Print the records from their first line through the line containing "(x=139, y=297)", and leave the pictures out.

## begin Information provided

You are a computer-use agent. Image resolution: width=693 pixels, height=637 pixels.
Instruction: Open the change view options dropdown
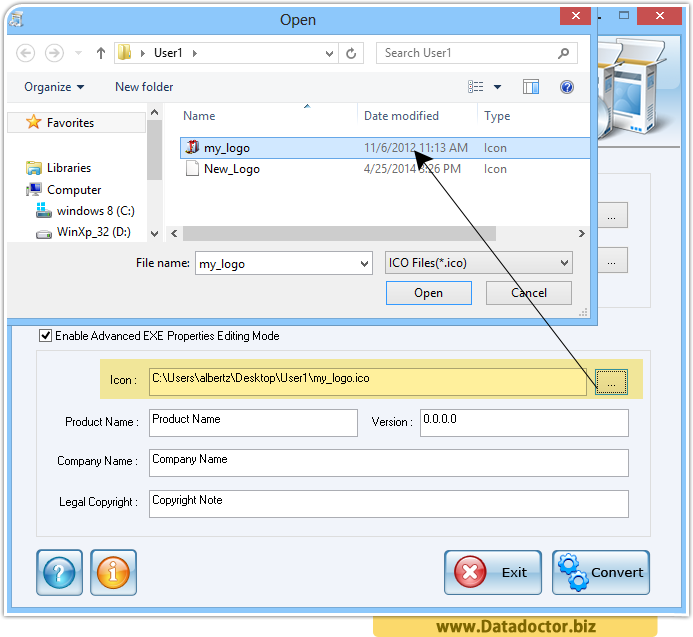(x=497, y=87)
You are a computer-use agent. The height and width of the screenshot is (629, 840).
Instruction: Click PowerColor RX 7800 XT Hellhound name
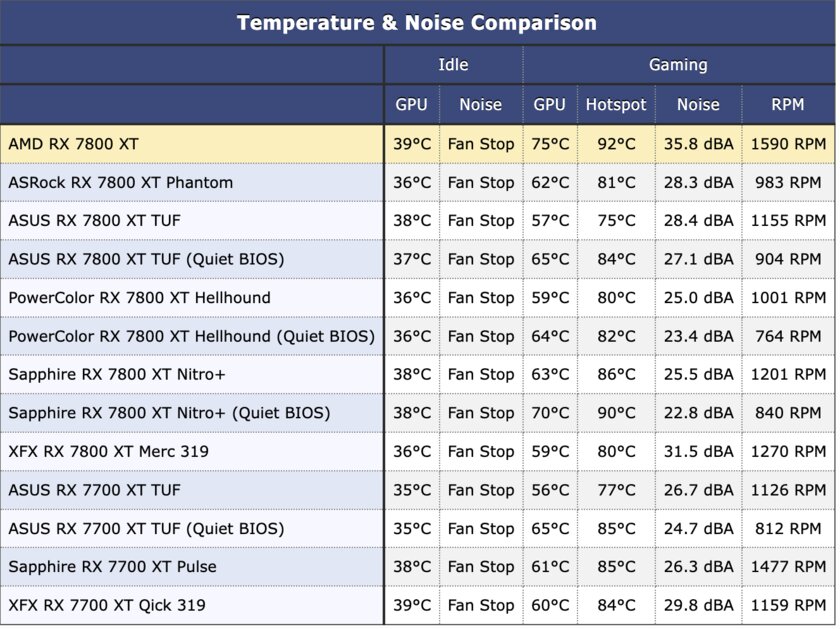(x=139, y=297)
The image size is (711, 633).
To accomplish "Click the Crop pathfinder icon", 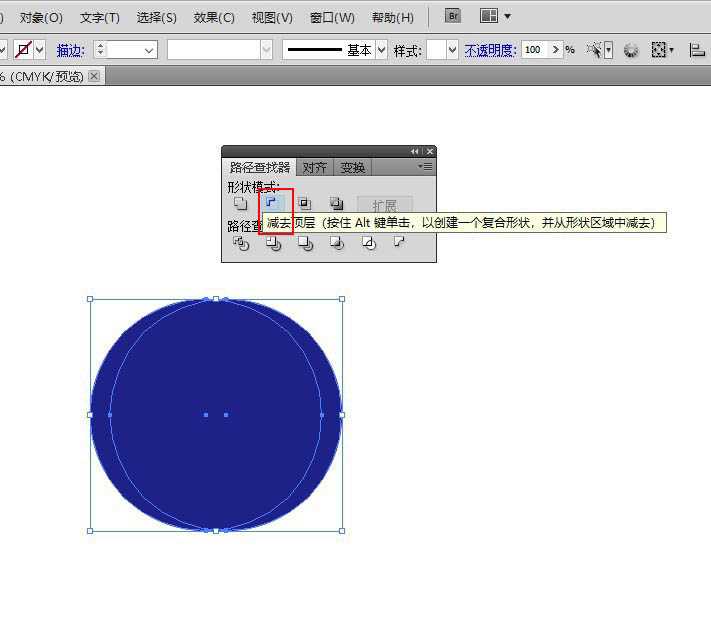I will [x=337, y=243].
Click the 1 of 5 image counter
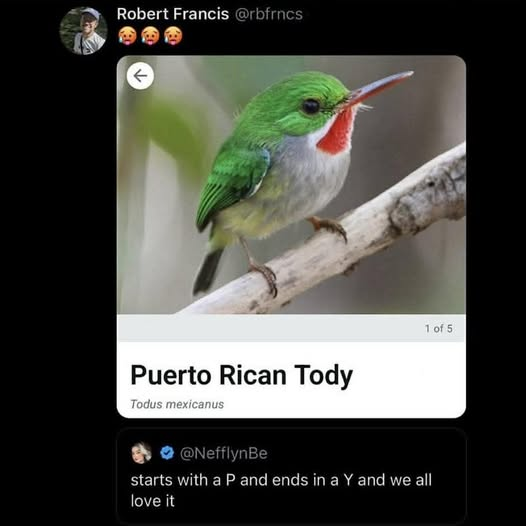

## end Information provided

Reply –
You are a computer-use agent. Image resolution: width=693 pixels, height=637 pixels.
Instruction: Open the change view options dropdown
(x=497, y=87)
You are a computer-use agent. The height and width of the screenshot is (629, 840).
Instruction: Click PowerColor RX 7800 XT Hellhound name
(x=139, y=297)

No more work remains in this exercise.